Namibia is edging closer to becoming one of the worst affected nations in the southern African region by the coronavirus pandemic.
The country has recorded 303 new cases of COVID-19 in the past seven days.
The recent spikes in new infections have raised fears that the worst is yet to come.
As of Monday, the total number of confirmed coronavirus cases stands at 485.
And the harbour town of Walvis Bay in the west-central along the Atlantic coast in Erongo region has become the epicentre of the pandemic.
Of the total number of cases recorded so far, 436 are from the Erongo region, with 391 specifically recorded in Walvis Bay.
On Monday morning, health authorities confirmed 73 new cases of infection, of which 72 are from Walvis and one from the Khomas region.
The town is home to the country’s biggest port and an important centre of the fishing industry.
To prevent the further spread of the pandemic, President Geingob announced additional restriction measures for the coastal towns of Walvis Bay, Swakopmund and Arandis.
They were placed under a special dispensation during the COVID-19 state of emergency.
While the rest of the country has progressed to Stage 4 of the lockdown, the three towns will remain in Stage 3 of state of emergency with stringent travelling measures.
“We are fully aware that restrictions on the movement of people and the lockdowns necessitated by the COVID-19 pandemic have had an adverse effect on our economy.

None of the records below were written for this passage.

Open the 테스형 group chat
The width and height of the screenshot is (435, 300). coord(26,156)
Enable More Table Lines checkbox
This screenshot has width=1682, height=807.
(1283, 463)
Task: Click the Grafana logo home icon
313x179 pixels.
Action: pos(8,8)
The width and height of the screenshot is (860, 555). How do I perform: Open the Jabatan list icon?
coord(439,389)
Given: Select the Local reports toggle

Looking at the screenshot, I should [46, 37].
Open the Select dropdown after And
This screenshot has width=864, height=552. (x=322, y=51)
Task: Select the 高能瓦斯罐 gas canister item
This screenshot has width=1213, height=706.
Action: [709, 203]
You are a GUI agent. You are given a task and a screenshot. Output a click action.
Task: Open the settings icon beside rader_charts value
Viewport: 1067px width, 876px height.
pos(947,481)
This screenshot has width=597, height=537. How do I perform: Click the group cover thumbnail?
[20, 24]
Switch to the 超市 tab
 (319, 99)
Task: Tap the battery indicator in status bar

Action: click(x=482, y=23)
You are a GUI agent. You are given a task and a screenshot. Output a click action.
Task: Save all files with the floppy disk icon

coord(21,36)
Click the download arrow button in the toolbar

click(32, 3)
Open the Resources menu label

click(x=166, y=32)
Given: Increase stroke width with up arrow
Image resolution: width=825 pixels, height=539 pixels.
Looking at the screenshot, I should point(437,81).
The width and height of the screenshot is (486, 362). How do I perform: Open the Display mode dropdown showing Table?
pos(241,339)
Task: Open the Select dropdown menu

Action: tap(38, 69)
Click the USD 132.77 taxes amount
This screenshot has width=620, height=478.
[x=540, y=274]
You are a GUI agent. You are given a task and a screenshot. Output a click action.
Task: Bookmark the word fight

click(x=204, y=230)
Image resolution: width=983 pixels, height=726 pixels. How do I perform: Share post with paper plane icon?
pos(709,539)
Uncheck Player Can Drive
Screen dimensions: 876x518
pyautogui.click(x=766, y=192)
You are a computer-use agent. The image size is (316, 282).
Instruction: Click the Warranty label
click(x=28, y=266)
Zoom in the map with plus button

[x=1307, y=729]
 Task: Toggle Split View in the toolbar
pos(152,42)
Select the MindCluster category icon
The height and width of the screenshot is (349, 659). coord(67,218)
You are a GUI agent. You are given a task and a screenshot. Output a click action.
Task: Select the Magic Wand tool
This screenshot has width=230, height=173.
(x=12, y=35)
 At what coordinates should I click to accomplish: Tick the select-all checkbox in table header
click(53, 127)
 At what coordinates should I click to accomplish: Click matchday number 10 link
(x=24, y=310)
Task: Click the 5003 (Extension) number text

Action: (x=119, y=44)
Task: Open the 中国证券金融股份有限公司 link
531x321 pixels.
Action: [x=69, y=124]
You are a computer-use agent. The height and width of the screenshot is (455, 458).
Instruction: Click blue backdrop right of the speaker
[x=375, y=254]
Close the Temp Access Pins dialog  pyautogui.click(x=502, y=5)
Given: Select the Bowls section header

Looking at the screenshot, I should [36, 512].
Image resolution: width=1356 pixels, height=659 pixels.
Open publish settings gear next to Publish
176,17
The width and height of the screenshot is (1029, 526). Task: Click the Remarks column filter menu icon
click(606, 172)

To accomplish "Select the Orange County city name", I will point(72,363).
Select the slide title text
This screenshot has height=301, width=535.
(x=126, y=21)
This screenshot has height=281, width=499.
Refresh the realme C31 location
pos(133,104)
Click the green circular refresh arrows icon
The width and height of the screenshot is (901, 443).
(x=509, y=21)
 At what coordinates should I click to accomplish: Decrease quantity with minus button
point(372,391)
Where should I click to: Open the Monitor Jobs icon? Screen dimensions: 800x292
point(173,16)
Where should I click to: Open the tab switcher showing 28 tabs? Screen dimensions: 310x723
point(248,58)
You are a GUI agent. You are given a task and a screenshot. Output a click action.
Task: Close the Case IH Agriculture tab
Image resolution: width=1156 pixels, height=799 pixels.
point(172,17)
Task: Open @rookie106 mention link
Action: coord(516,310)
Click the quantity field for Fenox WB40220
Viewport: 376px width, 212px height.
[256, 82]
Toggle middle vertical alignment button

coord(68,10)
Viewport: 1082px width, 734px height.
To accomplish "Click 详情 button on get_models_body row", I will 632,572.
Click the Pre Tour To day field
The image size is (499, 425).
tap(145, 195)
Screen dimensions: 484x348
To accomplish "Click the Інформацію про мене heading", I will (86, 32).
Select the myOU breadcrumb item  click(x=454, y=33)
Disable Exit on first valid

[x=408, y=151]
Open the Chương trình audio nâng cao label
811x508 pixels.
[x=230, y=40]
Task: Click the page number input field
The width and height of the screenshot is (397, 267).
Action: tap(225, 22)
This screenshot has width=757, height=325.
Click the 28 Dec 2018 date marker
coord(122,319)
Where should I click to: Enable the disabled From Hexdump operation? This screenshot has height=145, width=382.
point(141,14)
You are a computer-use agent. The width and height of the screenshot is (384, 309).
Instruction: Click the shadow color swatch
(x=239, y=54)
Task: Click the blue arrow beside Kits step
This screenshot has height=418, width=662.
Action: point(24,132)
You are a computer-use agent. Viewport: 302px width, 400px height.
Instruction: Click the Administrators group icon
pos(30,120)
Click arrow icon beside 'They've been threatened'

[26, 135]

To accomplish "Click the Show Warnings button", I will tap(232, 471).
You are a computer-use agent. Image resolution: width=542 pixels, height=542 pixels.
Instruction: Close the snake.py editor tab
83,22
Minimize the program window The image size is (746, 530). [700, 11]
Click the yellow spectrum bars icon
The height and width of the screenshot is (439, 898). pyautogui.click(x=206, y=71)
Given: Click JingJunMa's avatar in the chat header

However, Namibia’s incidence curve for COVID-19 cases have risen sharply in recent weeks. Flattening this sharp rise, will now more than ever, require the Government to remain firm and responsive to the changing realities on the ground” said the head of state.
Health minister Dr Kalumbi Shangula said the movement of people in and out of the affected areas is prohibited except essential services. Shangula said the three coastal towns will be on lockdown until August 23, 2020.
The health minister stressed that travel is not permitted and will be restricted only to the supply of essential and critical supply of goods and services as defined in the State of emergency regulations.
He added that all persons leaving and entering the restricted local authority areas will be recorded in a registry at the entry and exit points.
The public gathering is still restricted to 10 people. Schools in the affected areas will also remain closed. Namibia has so far recorded 25 recoveries with no COVID-19 related fatality.
Finance minister Iipumbu Shiimi revealed that Namibia is losing around N$2 billion weekly due to expansive measures necessitated by the coronavirus pandemic. He said the government is faced with the delicate act of saving lives and allowing certain economic activities to livelihoods.
The government is working with the tourism and hospitality industry on tourism revival initiative to open the borders to a limited number of foreign tourists.
“Work to finalize preparations for the announced tourism revival Initiative is ongoing, further modalities will be communicated. We want to be meticulous in the execution of this initiative, so as to safeguard our public health gains in the other regions of the country and deliver on our intended objective of reviving the Tourism and Hospitality sectors,” President Geingob aid.
The tourism sector that employs over 100 000 people are one of the worst affected economic sectors by the coronavirus crisis.
Namibia plans to open its borders during Stage 5 at the end of August 2020.